Dublinense quer investir em livros de autores lusófonos
Série de livros lusófonos é coordenada por Reginaldo Pujol Filho
Preparem os lenços. O português José Luis Peixoto está voltando ao Brasil com o delicado Morreste-me, livro escrito após a morte de seu pai e que emocionou o público que compareceu em peso na Casa de Cultura de Paraty, em 2012, quando o autor o leu integralmente, lembrou a coluna Babel do último sábado. Foi com ele que Peixoto estreou, em 2000, na literatura. De lá para cá foram 14 livros – alguns publicados pela Record e outros pela Companhia das Letras.
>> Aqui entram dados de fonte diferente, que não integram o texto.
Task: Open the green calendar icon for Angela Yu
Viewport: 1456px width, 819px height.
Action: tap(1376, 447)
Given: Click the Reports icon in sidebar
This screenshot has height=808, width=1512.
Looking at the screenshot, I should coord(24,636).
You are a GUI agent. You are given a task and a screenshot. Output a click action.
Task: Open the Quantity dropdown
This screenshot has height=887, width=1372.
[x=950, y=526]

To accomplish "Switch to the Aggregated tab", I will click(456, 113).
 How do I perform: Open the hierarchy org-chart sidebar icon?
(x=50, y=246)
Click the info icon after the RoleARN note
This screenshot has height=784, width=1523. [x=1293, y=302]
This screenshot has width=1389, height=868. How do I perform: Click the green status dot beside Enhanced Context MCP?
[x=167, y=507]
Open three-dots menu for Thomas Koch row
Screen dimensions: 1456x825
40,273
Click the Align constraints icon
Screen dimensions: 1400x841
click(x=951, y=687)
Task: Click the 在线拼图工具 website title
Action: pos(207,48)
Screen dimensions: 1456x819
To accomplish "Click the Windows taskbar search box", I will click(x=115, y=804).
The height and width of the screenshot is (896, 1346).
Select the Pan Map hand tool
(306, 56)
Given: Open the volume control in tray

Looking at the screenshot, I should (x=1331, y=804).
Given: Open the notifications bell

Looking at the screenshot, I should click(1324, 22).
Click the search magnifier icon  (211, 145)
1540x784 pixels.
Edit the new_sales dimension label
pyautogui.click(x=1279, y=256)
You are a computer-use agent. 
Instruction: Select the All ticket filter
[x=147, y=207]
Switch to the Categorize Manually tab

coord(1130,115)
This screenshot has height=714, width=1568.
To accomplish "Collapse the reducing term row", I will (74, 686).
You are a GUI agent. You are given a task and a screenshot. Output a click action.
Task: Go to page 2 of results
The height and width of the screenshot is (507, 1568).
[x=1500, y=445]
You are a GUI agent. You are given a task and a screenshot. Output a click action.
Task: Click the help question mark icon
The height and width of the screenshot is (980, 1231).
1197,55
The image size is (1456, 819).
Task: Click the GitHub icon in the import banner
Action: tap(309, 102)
Morreste-me está saindo pela independente Dublinense, e o português ajudará na divulgação com um amplo tour que começará na próxima semana pela Flipoços e passará por Belo Horizonte (Sempre um Papo, dia 5), São Paulo (bate-papo na Livraria Martins Fontes, dia 7), Curitiba (Litercultura, dia 9) e Porto Alegre (Pré-lançamento da FestiPoa, dia 12; Morreste-me: O Luto em Debate, dia 15). O lançamento inaugura uma série coordenada por Reginaldo Pujol Filho voltada a autores lusófonos – a editora acaba de fechar com Gonçalo Tavares dois livros – Short movies e Animalescos – e quer mais títulos de Peixoto no catálogo, completa a coluna.